Mistake #4: Treating Power as a Pass/Fail Threshold
Many teams set a rigid "80% power" requirement without understanding what it means. Power is the probability of detecting an effect if it exists at the specified size. At 80% power, you still have a 20% chance of a false negative (Type II error) — failing to detect a real effect.
The 80% convention comes from balancing Type I errors (false positives, typically set at 5%) with Type II errors. It implies you consider false negatives 4× more tolerable than false positives. Is that true for your decision?
In medical trials testing a potential cancer treatment, you might want 90% or 95% power — false negatives (missing an effective treatment) have severe consequences. In low-risk product experiments, 70% power might be acceptable if running larger samples is prohibitively expensive.
Quick Fix: Choose Power Based on Decision Asymmetry
Ask: "What's worse — implementing a change that doesn't work, or missing a change that does work?" If false negatives are much more costly, increase your power requirement. If false positives are worse, tighten your significance level instead. Let's quantify our uncertainty, not hide it behind conventional thresholds.

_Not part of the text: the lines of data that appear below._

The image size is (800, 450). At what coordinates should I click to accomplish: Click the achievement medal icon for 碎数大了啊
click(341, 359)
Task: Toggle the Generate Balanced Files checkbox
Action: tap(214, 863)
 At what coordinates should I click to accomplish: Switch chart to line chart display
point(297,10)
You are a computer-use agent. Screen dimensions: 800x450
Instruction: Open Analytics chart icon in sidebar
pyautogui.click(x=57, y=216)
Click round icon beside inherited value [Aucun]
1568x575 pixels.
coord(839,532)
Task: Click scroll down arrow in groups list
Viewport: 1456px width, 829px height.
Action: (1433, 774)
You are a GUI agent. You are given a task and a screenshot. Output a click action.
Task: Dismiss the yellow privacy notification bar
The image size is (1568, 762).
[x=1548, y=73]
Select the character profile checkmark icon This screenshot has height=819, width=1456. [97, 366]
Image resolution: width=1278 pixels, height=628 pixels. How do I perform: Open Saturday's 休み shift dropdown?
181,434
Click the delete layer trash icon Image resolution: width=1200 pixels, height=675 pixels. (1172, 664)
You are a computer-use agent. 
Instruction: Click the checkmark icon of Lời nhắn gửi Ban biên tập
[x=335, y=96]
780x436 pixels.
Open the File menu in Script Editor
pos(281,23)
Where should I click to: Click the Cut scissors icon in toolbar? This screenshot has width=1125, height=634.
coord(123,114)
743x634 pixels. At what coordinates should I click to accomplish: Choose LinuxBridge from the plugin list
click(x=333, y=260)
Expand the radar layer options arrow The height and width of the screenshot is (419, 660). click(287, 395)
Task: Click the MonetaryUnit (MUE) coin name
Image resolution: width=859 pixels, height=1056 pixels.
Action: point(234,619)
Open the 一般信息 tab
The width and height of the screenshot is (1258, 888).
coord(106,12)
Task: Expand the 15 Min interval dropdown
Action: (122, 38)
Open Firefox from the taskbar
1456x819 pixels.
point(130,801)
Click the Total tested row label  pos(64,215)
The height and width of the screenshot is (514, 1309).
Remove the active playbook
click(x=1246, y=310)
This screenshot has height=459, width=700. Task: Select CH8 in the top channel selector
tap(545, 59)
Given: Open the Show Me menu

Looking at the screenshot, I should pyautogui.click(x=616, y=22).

Mistake #5: Ignoring Multiple Comparisons
You design an experiment with 80% power to detect a 10% lift in your primary metric (conversion rate). But you're also tracking five secondary metrics: average order value, items per cart, bounce rate, time on site, and return rate.
If you test all six metrics at α = 0.05, your family-wise error rate (probability of at least one false positive) is approximately 26%, not 5%. Your effective power for any individual metric also decreases because you're splitting your "evidence budget" across multiple tests.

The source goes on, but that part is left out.